Bilateral Hydronephrosis

Bilateral Hydronephrosis
Sara M. O’Hara, MD, FAAP
DIFFERENTIAL DIAGNOSIS
Common
  • Vesicoureteral Reflux (VUR)
  • Posterior Urethral Valves
  • Neurogenic Bladder
Less Common
  • Megaureter
  • Crossed Fused Ectopia
  • Horseshoe Kidney
  • Megacystis Megaureter
  • Bladder Outlet Obstruction
    • Cecoureterocele
    • Bladder Rhabdomyosarcoma
    • Pelvic Mass with Compression
    • Cloacal and Anorectal Malformations
Rare but Important
  • Prune Belly
  • Urethral Duplication
  • Anterior Urethral Valves
  • Megacalycosis
ESSENTIAL INFORMATION
Key Differential Diagnosis Issues
  • Some potential diagnoses may occur unilaterally or bilaterally
  • Severe cases typically noted on prenatal imaging and further evaluated in newborn
  • Clinical history and associated anomalies narrow differential
Helpful Clues for Common Diagnoses
  • Vesicoureteral Reflux (VUR)
    • Retrograde flow of urine from bladder toward kidneys
    • Graded from 1 (mild) to 5 (severe)
    • 80% of children outgrow reflux by puberty
    • Associated infection and renal scarring
    • Imaging: Voiding cystourethrography (VCUG), nuclear cystogram, sonocystogram (if US contrast available)

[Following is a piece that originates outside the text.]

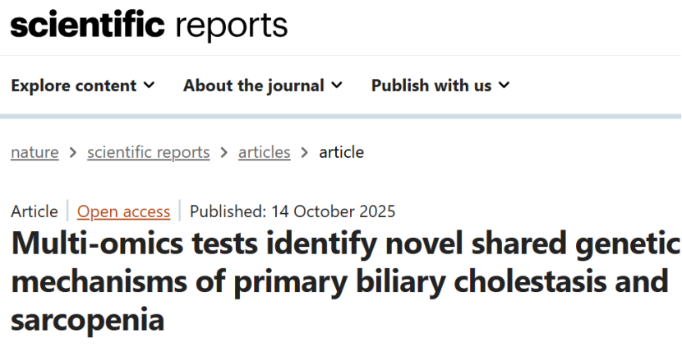Click the 'Article' type label
Viewport: 682px width, 348px height.
(x=35, y=211)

  • Posterior Urethral Valves
    • Congenital condition found only in boys
    • Persistent or prominent plicae colliculi in urethra causes variable degree of obstruction
    • Unilateral VUR or urinoma decompresses system, protective of contralateral kidney
      • Better long-term prognosis
    • Degree of obstruction varies
      • Severe: Usually diagnosed in fetus/newborn with oligohydramnios, respiratory, and renal insufficiency
      • Mild: May go undetected for years; late symptoms include renal failure and bladder dysfunction
    • Imaging: VCUG
      • Shows valve tissue &/or urethral caliber change
    • Treatment: Endoscopic valve ablation
  • Neurogenic Bladder
    • Malfunctioning bladder from any neurologic disorder
    • Upper tract compromised by
      • Poor bladder emptying and VUR
      • Urinary tract infections
      • Elevated bladder pressures
    • Highly compliant bladder in infancy common
      • Huge bladder capacity, poor emptying
    • Gradually develops muscular hypertrophy, which decreases compliance and capacity
    • End stage: Low capacity, noncompliant, noncontractile bladder
    • Imaging: VCUG, US, CT, MR
      • Shows bladder wall trabeculation, VUR, diverticula, capacity, emptying
    • Urodynamics very important to monitor
    • Treatment
      • Medications to improve bladder compliance
      • Catheterization to simulate normal bladder distention and emptying
Helpful Clues for Less Common Diagnoses
  • Megaureter
    • a.k.a. primary megaureter
    • Focal concentric narrowing of extravesical distal ureter 1-3 cm in length
    • Unknown etiology but theorized to be
      • Paucity of ganglion cells or
      • Hypoplasia/atrophy of muscle fibers in distal ureteral segment
    • Refluxing and nonrefluxing varieties
    • Imaging: Diuretic renogram, US, VCUG, MR urography
    • Treatment
      • Resection of narrowed segment and re-implantation
    • Crossed Fused Ectopia
      • Results from abnormal migration of kidney in utero
      • Upper kidney is orthotopic; other kidney is on wrong side and in low position
      • Lower pole of orthotopic kidney fused to upper pole of ectopic kidney
      • Ureter from lower kidney crosses to contralateral trigone
      • Associated aberrant and accessory vessels
      • Hydroureteronephrosis may be segmental or involve whole kidney
      • Imaging: Diuretic renogram, US, VCUG, MR urography
    • Horseshoe Kidney
      • Results from abnormal migration of kidney in utero
      • Lower poles of kidney fused in midline
      • Upper poles are lower than usual
      • Aberrant and accessory vessels and ureters common
      • Hydroureteronephrosis may be segmental or involve whole kidney
      • Imaging: Diuretic renogram, US, VCUG, MR urography
    • Megacystis Megaureter
      • Large, thin-walled, smooth bladder from constant recycling of refluxed urine
      • Bladder contracts normally but never empties completely due to reflux
      • Bladder capacity and function normalize when VUR is corrected
      • Imaging: VCUG
    • Bladder Outlet Obstruction
      • Any cause of bladder outlet obstruction can lead to bilateral hydroureteronephrosis
      • Cecoureterocele
        • Prolapsed ureterocele
      • Bladder Rhabdomyosarcoma
        • Typically large with significant mass effect
      • Pelvic Mass with Compression
        • Sacrococcygeal teratoma, Burkitt, etc.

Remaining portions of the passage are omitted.